One thing is for sure − transformation of foreign and defence policy cannot fail people and planet any more than the hugely costly abject failures of recent invasions − Afghanistan, Iraq, Syria, Yemen and Ukraine are some of the conflicts of just the first two decades of the 21st century. Or the wilful political ignorance of a century worth of deadly climate warnings by a culpable oil industry. Or, indeed, the warnings of pandemic that were also utterly sidelined. And to look to the not-so-recent past, we have two world wars and, before that, the colonial atrocities of the 18th-20th centuries. We, people and planet, deserve way, way more from our leaders than that sorry tale of loss, pain and waste.

“People who don’t understand the importance of co-operation and disarmament shouldn’t go into politics…there should be no place for such people in politics. But they’re very much there… in the defence industry and politics.”

Mikhail Gorbachev

Purpose & Audience

The purpose of this publication is to start as many conversations as possible in as many fora as possible whether you know nothing, something or a lot about international relations or foreign and defence policymaking.

We have been working on this topic for a few years now and the more we read and the more we write, the clearer it is to us that – for myriad reasons – there is next to no meaningful public or political discussion about the absolute lack of leadership vision on how nations re-imagine international relations in the era of climate chaos, pandemic and now, again, the use of nuclear weapons in war.

It’s not unlike discussing how we get to zero-carbon future without discussing growth, or god forbid, capitalism. So it is with foreign and defence policy in the era of climate chaos.

We are not from the international relations discipline, rather the international development structural campaigning sector. This is why we seek to not only describe the problem but also offer some practical routes forward.
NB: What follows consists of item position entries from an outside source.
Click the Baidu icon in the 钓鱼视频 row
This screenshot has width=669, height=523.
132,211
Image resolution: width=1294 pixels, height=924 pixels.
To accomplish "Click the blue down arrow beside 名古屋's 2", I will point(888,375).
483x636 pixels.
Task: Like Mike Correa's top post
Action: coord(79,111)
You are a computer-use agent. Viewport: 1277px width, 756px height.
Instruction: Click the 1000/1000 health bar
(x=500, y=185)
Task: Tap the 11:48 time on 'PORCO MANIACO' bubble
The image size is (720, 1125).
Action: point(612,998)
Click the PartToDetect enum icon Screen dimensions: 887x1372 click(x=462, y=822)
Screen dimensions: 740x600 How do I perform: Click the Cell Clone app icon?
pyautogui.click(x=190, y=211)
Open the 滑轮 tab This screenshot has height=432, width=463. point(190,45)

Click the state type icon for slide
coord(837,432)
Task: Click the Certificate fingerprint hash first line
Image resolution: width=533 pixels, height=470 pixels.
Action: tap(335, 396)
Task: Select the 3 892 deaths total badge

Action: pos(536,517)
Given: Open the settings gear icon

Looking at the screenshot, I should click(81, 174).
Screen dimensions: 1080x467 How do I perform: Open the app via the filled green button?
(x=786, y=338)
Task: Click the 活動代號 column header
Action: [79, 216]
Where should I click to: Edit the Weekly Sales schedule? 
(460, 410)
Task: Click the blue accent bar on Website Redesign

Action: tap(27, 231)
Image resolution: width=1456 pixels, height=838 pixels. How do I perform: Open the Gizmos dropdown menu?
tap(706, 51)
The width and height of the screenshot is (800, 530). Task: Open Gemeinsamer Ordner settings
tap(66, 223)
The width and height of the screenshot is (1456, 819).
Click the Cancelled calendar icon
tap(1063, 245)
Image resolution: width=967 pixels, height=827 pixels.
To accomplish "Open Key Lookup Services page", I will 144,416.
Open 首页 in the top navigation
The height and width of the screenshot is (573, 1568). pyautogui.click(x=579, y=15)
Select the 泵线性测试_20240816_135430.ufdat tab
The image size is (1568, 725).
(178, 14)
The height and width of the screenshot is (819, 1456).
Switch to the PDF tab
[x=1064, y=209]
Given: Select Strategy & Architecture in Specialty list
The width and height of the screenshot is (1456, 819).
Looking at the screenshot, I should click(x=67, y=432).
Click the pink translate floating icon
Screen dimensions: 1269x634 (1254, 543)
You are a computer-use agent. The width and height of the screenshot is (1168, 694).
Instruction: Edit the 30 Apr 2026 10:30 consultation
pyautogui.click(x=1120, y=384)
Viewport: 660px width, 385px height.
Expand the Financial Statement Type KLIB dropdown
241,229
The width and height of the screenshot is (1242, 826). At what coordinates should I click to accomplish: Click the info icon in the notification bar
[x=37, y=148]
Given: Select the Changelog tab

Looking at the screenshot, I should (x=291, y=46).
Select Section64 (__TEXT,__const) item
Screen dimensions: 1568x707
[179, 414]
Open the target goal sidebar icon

As we are now in the eye of several entangled storms – climate change, pandemic, wars and rampant inequality – we hope we can draw some attention to this hugely important topic from civil society and advocacy organisations; public figures and opinion formers; UN departments; governments with an open enough mind to hear us out; Green New Deal advocates.

While we work on specific calls such as an IPCC Special Report into the role of the global military on climate change; concrete proposals for cuts to military budgets to help plug SDGs and climate finance gaps and a high-level UN debate on Carbon Neutral Peace and Defence, these are all but steps along the way to something bigger.

How we transform defence for sustainable human safety is the debate we need to start – and sooner rather than later. Climate chaos demands absolutely every aspect of human life and activity must be reassessed. Defence is no different and on this, our leaders need to ‘up their game’ to say the least.